> DIRECTIONS FOR THIS TASK
Render the data from the line with "Given: Open the Arche Fund investor link" to the line with "Auto proxy discovery", both included, as a JSON list of strings with one string per line and no blank lines. Leave the pictures out.
::: DATA RECORDS :::
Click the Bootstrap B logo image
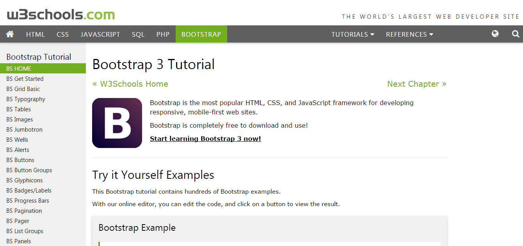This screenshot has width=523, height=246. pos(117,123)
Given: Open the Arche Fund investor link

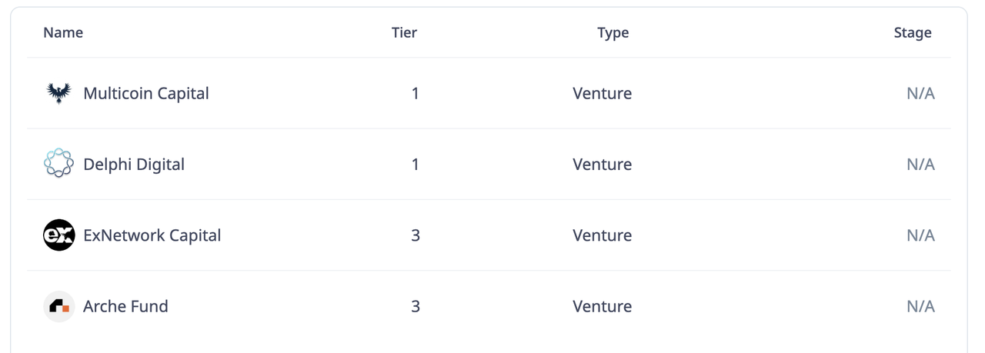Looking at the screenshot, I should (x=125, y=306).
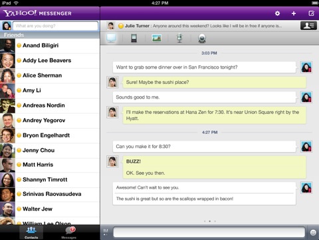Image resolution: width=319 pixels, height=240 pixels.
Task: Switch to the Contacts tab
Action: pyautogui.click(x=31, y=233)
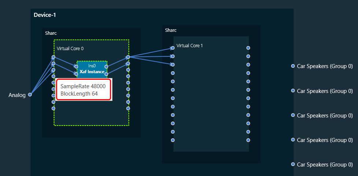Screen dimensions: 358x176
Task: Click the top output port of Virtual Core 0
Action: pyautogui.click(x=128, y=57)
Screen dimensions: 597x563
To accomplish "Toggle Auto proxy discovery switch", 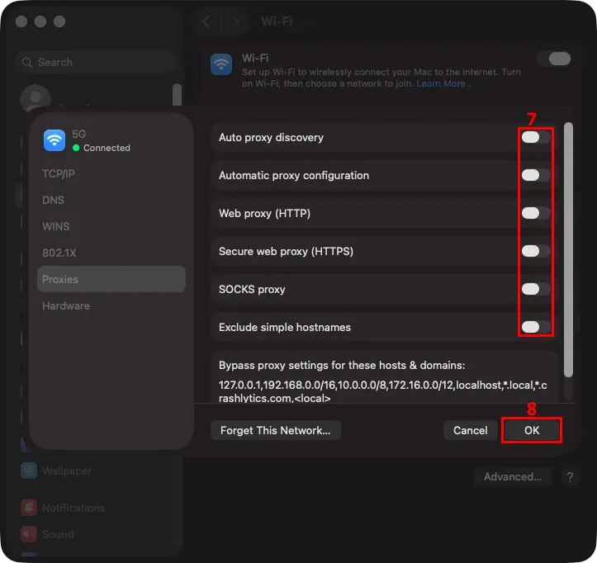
:::
::: DATA RECORDS :::
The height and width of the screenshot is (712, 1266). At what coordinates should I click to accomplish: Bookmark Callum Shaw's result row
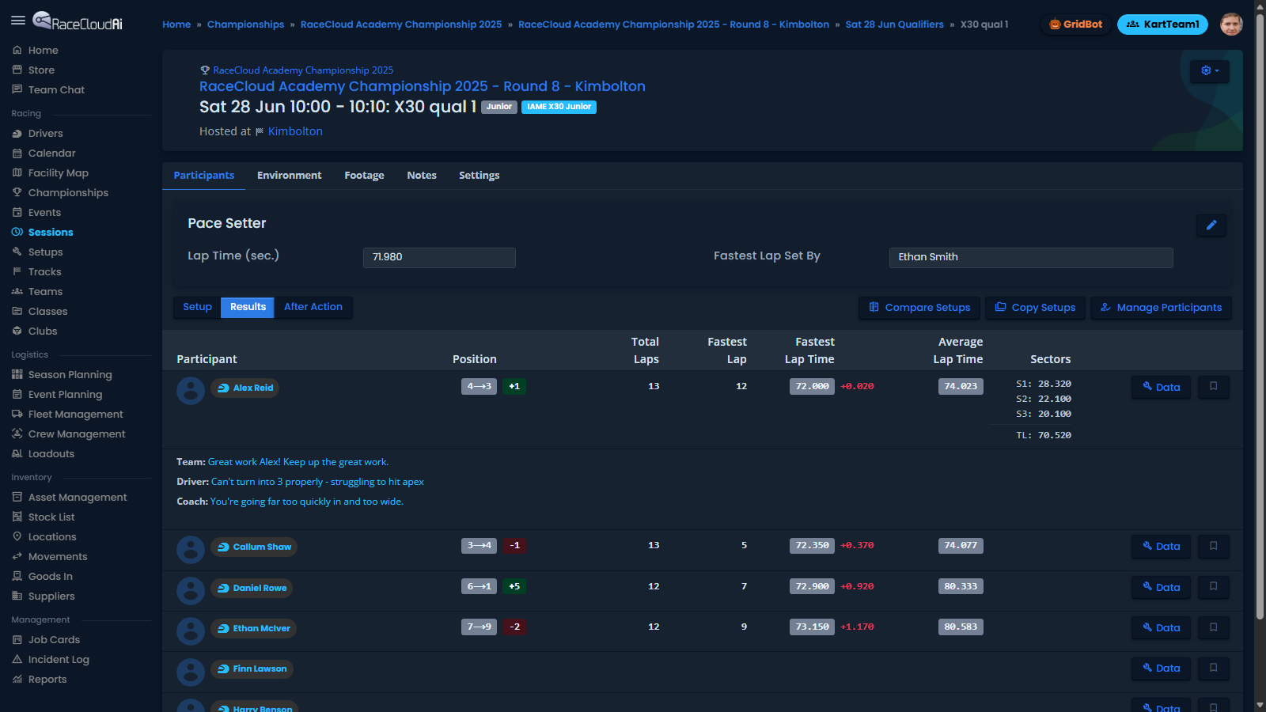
:::
> RESULT FOR THIS EXERCISE
[
  "Given: Open the Arche Fund investor link",
  "Looking at the screenshot, I should (x=125, y=306).",
  "Image resolution: width=319 pixels, height=240 pixels.",
  "Task: Switch to the Contacts tab",
  "Action: pyautogui.click(x=31, y=233)",
  "Screen dimensions: 358x176",
  "Task: Click the top output port of Virtual Core 0",
  "Action: pyautogui.click(x=128, y=57)",
  "Screen dimensions: 597x563",
  "To accomplish \"Toggle Auto proxy discovery switch\", "
]